Mais c'était son choix, qu'elle a fait en tant qu'adulte "responsable"...même si elle s'est trompée...

Toi tu as le choix encore de souffrir...souffrir de son départ, ce qui reste bien normal...
Tu as le choix aussi de continuer à souffrir de votre "vie à deux" négligée, voire ratée.....

Ou tu as le choix de continuer, te relever, te battre, et lui montrer que tu peux y arriver, et que tu vas y arriver...
Arriver à être heureuse, malgré le peu de leçons à ce propos que tu as reçu...mais les rares que tu as apprise (par la vie), tu les as bien comprises, et bien retenues...

Je te souhaite de tout cœur le second choix, pour une "seconde" vie, bien meilleure...

Amicalement,
Catherine

MissFluff

  • Invité
Re : L'histoire sans fin de ma mère
« Réponse #3 le: 04 mai 2014 à 01:02:19 »
Je vous remercie pour vos réponses pleines d'empathie et qui me touchent tout autant que mon histoire semble vous toucher.

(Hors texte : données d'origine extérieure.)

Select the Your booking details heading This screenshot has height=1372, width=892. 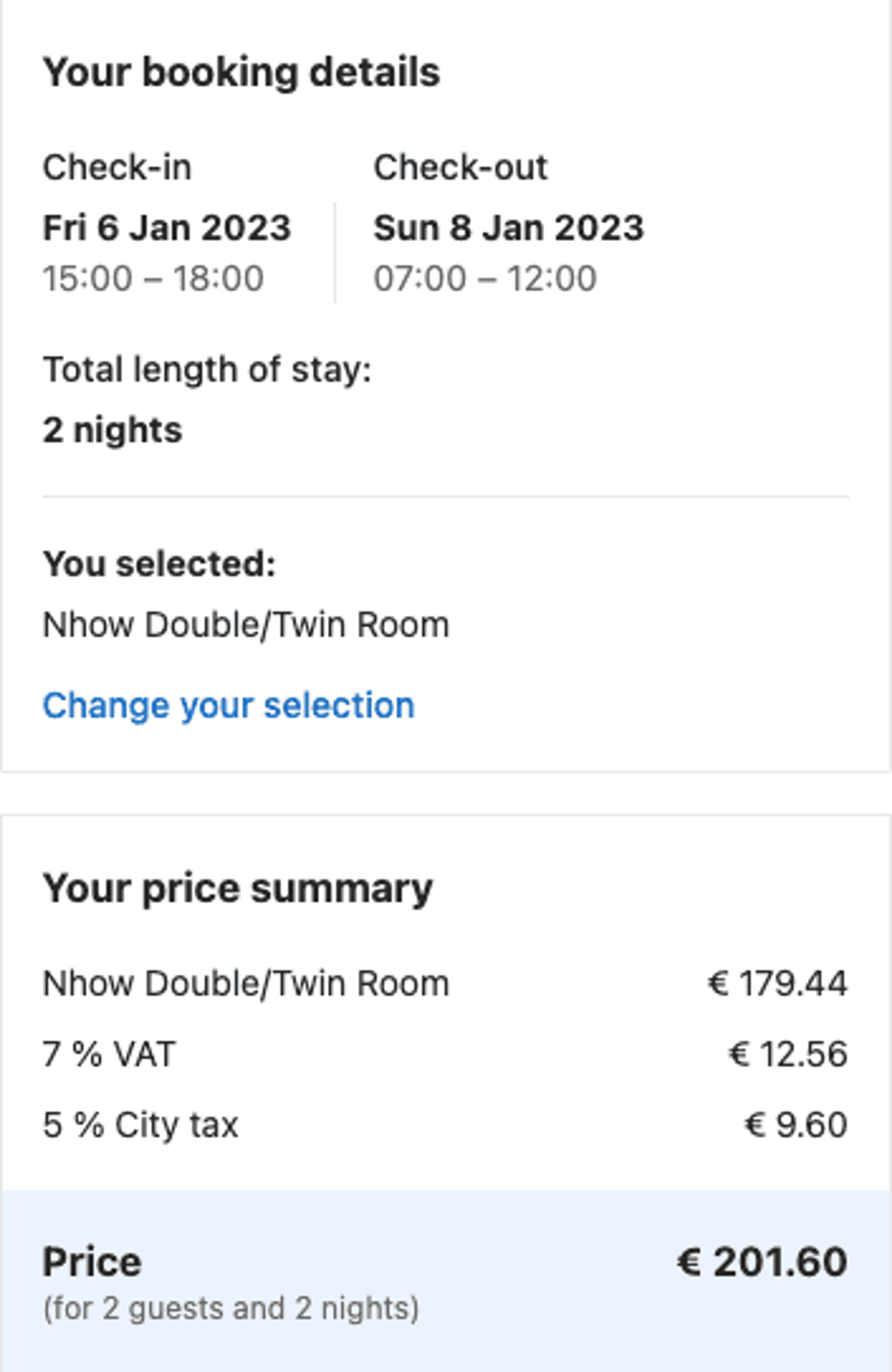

C'est sûr que c'est une histoire tellement longue que je risque de ne pas en avoir fini demain, d'autant plus que ça ne faisait que six mois que ma thérapeute et moi-même parlions du rôle de ma mère. C'est juste dur à vivre mais voilà, quand elle est décédée, je lui ai écrit une lettre dans laquelle je lui disais que j'allais vivre, maintenant. Chose que je n'ai jamais pu faire. Etre heureuse, insouciante, souriante, non, jamais. Aujourd'hui, ne plus devoir porter le poids de sa relation me libère déjà partiellement même si c'est dans la souffrance que ça se passe. Jour après jour, j'apprends à pouvoir laisser coexister la peine de la voir me manquer sur ses bons côtés et la colère et la peine d'avoir été négligée, laissée seule, abandonnée à mon sort alors que je souffrais, puis d'avoir dû subir durant toutes ces années cette responsabilisation de sa situation qu'elle me mettait sur les épaules. Porter la vie de quelqu'un d'autre, qui refuse toute aide mais en demande tout de même désespérément, c'est atroce. Je vais peut-être enfin pouvoir m'occuper de moi, ce qui changerait (d'autant plus que je bosse dans l'aide aux personnes...).
EvaLuna tu as pu t'en sortir, de cette relation et même si tes enfants te reprocheront peut-être d'y être restée trop longtemps, tu as eu cette force. Quand ma mère m'a dit : "que penserais-tu de moi si je quittais ton père ?" je lui ai répondu "je serais fière, je t’emmènerais en voyage où tu le désires et on sabrerait le champagne". Tu as fait le bon choix, j'aurais aimé qu'elle le fasse.
Psycat, toi qui as des parents bons avec toi, profites-en bien. La perte d'un parent est parmi les pertes les plus violentes.
Il se trouve que récemment, une copine avec qui je correspondais via internet est également décédée, ça m'a replongé dans le deuil, d'autant plus que cette jeune-fille laisse une famille éplorée derrière elle, une famille unie.
Donc profites-en bien, doublement, triplement. J'aimerais moi aussi un jour avoir une nouvelle famille. Mais ce sera à moi de la construire.